=== Fragmento dado ===
Desconozco el estado de la cuestión, pero hace un tiempo la generación de los 50, sobre todo en el campo de la novela, estaba formada por un puñado de esforzados sísifos a los que sólo les fue dado subir una vez la piedra a lo alto de la montaña. Y la piedra no era una obra depurada de aditivos extraliterarios, sino una puesta al día del atávico atraso cultural español. Que la muerte de muchos de ellos fuese prematura o llegara antes de que pudieran ejercer un efectivo magisterio ante las jóvenes generaciones, quizá sea la causa de que sus descendientes empujen ahora un pequeño guijarro entre torrentes de ignorancia interesada y bagatela de gacetilla periodística y bufonada comercial. La auténtica piedra sigue al pie de la montaña y sólo los espantajos que gustan de sacarse en procesión a sí mismos y cantarse saetas (da igual que sea El Gran Poder Ninguneado, aquí, o El sol se paró a mirarme, allá: el delirio es el mismo) podrían sentar una especie de cátedra sobre la que discutir. Pero no hay tal, y nadie puede debatir, desarrollar un concepto o tomar una referencia sobre nada, sobre la Nada. Luego está Benet. El esfuerzo de Benet, como antes, o de modo simultáneo, el de Martín Santos, es, al margen de la inspiración literaria de cada cual, el de traducir al español cierta modernidad anglosajona. Benet traduce a Faulkner y a su tradición, y sospecho que si ha ejercido una influencia sólida entre los escritores más jóvenes es debido a que las cadencias y desarrollos faulknerianos, además de resultar (¿por qué no decirlo por su nombre?) pegadizos, pueden ocultar, tras una coraza de acero, tanto la mejor literatura como los más triviales contenidos de novela rosa en ambiente cosmopolita.

=== Ítems proporcionados ===
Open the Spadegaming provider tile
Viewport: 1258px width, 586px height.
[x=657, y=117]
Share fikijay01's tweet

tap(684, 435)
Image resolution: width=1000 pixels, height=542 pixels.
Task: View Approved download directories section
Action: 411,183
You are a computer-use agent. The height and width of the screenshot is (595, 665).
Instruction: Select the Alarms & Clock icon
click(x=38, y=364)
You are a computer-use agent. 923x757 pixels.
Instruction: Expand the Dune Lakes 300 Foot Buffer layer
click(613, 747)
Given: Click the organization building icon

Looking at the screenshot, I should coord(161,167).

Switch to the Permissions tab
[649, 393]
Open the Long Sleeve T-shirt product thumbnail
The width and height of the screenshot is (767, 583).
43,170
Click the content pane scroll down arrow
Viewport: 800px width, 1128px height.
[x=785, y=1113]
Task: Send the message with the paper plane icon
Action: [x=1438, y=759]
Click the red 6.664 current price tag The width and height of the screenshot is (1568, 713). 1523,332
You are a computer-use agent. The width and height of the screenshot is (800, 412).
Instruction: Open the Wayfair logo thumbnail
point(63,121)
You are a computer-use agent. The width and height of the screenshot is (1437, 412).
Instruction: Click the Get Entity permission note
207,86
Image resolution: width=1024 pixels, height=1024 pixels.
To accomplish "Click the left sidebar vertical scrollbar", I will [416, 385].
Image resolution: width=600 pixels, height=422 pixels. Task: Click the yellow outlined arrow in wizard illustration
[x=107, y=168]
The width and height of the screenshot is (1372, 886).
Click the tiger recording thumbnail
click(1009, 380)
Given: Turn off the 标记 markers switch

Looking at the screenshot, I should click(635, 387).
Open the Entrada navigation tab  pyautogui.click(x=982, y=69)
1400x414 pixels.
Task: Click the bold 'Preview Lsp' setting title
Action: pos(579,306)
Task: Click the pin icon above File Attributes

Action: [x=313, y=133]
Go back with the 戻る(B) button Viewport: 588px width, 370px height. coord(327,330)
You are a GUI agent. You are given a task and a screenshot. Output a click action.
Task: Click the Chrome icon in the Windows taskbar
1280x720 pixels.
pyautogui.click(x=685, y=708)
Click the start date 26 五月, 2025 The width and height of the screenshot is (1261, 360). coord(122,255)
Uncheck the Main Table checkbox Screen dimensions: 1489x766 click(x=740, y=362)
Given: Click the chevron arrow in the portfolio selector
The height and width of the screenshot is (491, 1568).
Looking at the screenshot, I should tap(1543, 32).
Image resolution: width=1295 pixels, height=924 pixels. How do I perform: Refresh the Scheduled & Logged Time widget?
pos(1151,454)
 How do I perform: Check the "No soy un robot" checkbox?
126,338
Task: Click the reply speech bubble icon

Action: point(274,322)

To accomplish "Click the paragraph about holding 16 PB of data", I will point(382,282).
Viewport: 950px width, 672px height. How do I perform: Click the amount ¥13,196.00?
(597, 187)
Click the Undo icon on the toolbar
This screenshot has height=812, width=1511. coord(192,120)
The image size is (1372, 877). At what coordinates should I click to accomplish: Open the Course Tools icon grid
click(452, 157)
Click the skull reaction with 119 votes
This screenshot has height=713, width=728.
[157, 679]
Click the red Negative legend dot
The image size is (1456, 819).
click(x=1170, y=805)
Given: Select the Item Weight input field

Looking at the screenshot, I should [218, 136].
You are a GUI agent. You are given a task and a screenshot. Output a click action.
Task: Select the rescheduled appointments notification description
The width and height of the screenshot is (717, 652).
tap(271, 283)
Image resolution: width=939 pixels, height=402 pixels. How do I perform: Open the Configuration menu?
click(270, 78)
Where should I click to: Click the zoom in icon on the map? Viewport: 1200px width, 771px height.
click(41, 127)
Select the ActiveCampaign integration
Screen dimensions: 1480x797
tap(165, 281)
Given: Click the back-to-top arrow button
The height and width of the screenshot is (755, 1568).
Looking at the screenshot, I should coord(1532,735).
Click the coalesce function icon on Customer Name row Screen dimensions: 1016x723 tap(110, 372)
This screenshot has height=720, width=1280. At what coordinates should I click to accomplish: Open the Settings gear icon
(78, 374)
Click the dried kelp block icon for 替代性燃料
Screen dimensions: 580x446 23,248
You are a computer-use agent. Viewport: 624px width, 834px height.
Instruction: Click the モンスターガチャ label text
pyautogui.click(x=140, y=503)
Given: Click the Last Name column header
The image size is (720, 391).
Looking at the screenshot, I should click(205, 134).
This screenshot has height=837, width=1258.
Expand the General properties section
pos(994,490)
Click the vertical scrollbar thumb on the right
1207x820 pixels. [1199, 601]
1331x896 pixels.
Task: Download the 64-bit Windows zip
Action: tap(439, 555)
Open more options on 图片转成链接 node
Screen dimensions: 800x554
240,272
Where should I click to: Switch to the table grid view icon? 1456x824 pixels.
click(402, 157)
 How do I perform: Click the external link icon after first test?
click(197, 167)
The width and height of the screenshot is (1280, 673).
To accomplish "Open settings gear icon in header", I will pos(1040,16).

=== Descripción del ejercicio ===
Continúa el fragmento sobre la generación de los 50 y Benet a partir de su última oración. Los ítems provienen de una fuente distinta a la del fragmento.

=== Resultado final ===
En este reparto imaginario de tareas de aggiornamento, a García Hortelano le tocó la modernidad francesa. Sus dos primeras novelas son una mixtura de técnicas del noveau roman con ciertas prioridades sociales de la época. En su obra maestra, El gran momento de Mary Tribune, entra el espíritu de Céline y la suprema desinhibición cómica, una muestra de genio que hace tres décadas estaba poco valorada, y ahora también. A partir de la incomprendida Los vaqueros en el pozo, García Hortelano enlaza directamente con el mundo de OuLiPo, con el 'más allá del más allá' y, en sentencia de Jarry, 'sólo la letra es literatura', a las que añade un mundo personal muy sabio y, sobre todo, distinto. ¿Alguien puede discutir el parentesco de Gramática Parda con Zazie en el metro? Como por desgracia cierta metaliteratura no se vende con facilidad en nuestros escaparates y García Hortelano resultaba un personaje entrañable que ni siquiera tocaba la trompeta como su amado Boris Vian, nuestro autor pasó a ser un casi amable y a veces incomprensible crítico de aquella burguesía que si entonces era horriblemente vacua, ahora también. Él no se encargó de negar su puesto de tío Juan porque, a diferencia de la mayoría, era amable donde hay que serlo, en la vida. Sin embargo, sus artículos, sus comentarios literarios, estaban llenos de pistas que ahora nos toca descubrir para después, y enseguida, releer a García Hortelano como se merece.

Francisco Casavella es escritor.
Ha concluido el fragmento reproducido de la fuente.